- [Your objective]
Below are the records; locate each line with the word "agent" and copy it.

== Available data ==

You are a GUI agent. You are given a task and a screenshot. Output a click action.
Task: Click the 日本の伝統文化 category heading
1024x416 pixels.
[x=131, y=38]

===
== Available data ==

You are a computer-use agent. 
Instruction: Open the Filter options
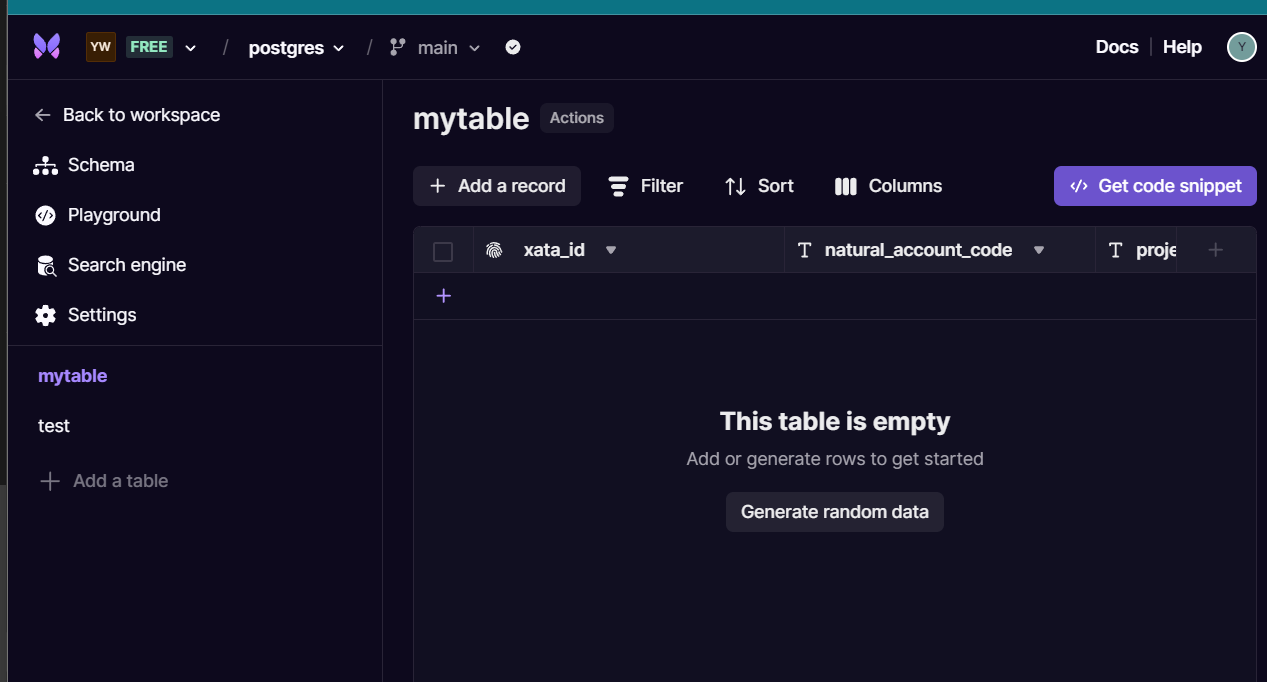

===

- [Response to the exercise]
You are a GUI agent. You are given a task and a screenshot. Output a click action.
You are a computer-use agent. 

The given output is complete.